Symptoms include a blue-green discoloration of the skin and mucous membranes. This discoloration occurs when sulfhemoglobin concentration exceeds 0.5% of total hemoglobin. Sulfhemoglobinemia persists until the erythrocytes containing it are destroyed. Therefore, the blood level of sulfhemoglobin declines gradually over a period of weeks.

Patients with sulfhemoglobinemia often also have methemoglobinemia. There is no specific treatment for sulfhemoglobinemia. Therapy is directed at reversing the methemoglobinemia, if present.

Sulfhemoglobin is detected by co-oximetry. The normal absorption spectrum of oxyhemoglobin has very little optical density above 600 nm, while sulfhemoglobin absorbs light in the range of 600 nm to 620 nm. Methemoglobin absorbs light at 630 nm. A co-oximeter cannot clearly distinguish sulfhemoglobin from methemoglobin. The co-oximeter result may represent a combination of methemoglobin and sulfhemoglobin. 

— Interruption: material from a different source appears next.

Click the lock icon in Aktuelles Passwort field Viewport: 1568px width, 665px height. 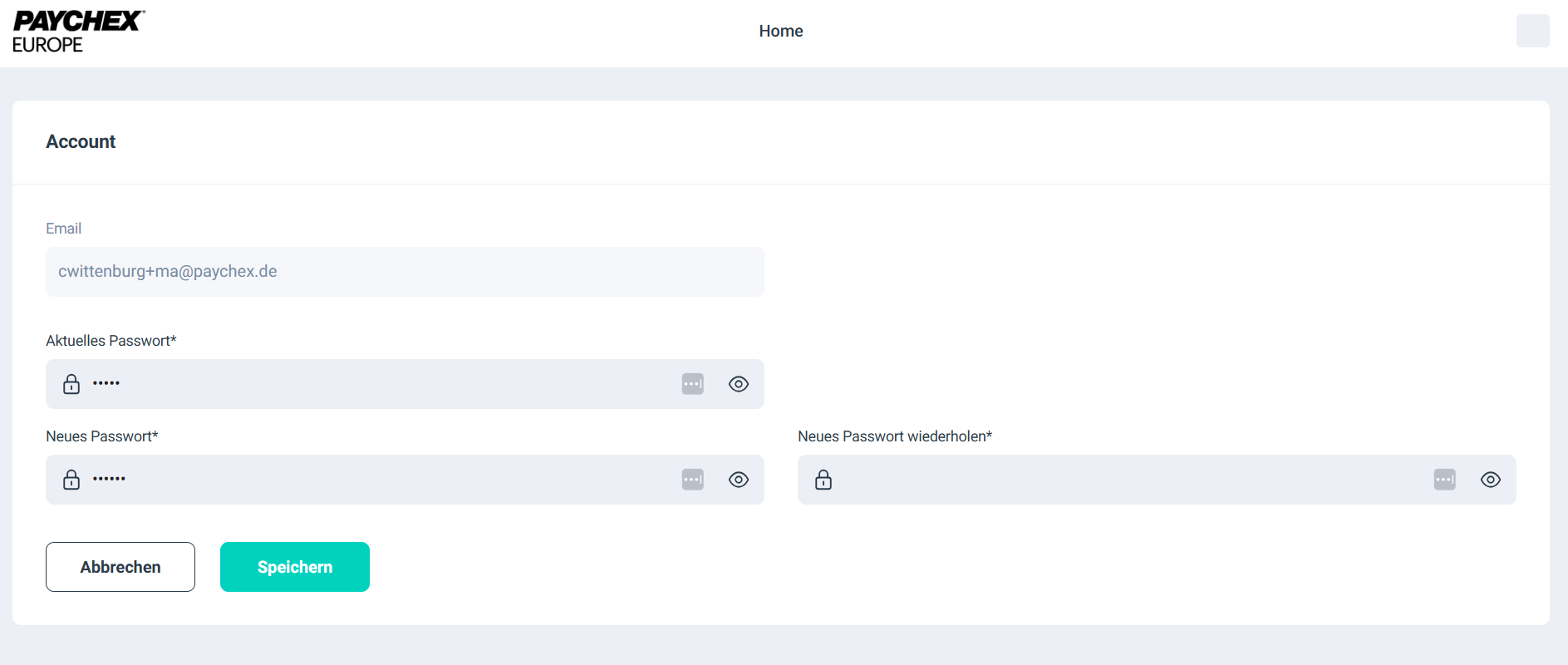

The presence of methemoglobin can be confirmed by the Evelyn Malloy test. The absorbance peak of methemoglobin is abolished with the addition of potassium cyanide, which converts methemoglobin to cyanmethemoglobin. The decrease in optical density is proportional to methemoglobin concentration. Unlike methemoglobin, the sulfhemoglobin peak is not affected by treatment with cyanide.

Reference range for sulfhemoglobin is 0.0-0.4% of total hemoglobin.

Specimen requirement is one lavender top (EDTA) tube of blood. Sulfhemoglobin is stable and does not change in stored or shipped specimens.

References

Finch CA, Methemoglobinemia and sulfhemoglobinemia. N Engl J Med. 1948;239:470–478.

Sulfhemoglobinemia presenting as pulse oximetry desaturation. Aravindhan N, Chisholm DG. Anesthesiology. 2000;93:883–884.

Demedts  P, et al.  Pitfalls in discriminating sulfhemoglobin from methemoglobin.  Clin Chem. 1997;431098- 1099.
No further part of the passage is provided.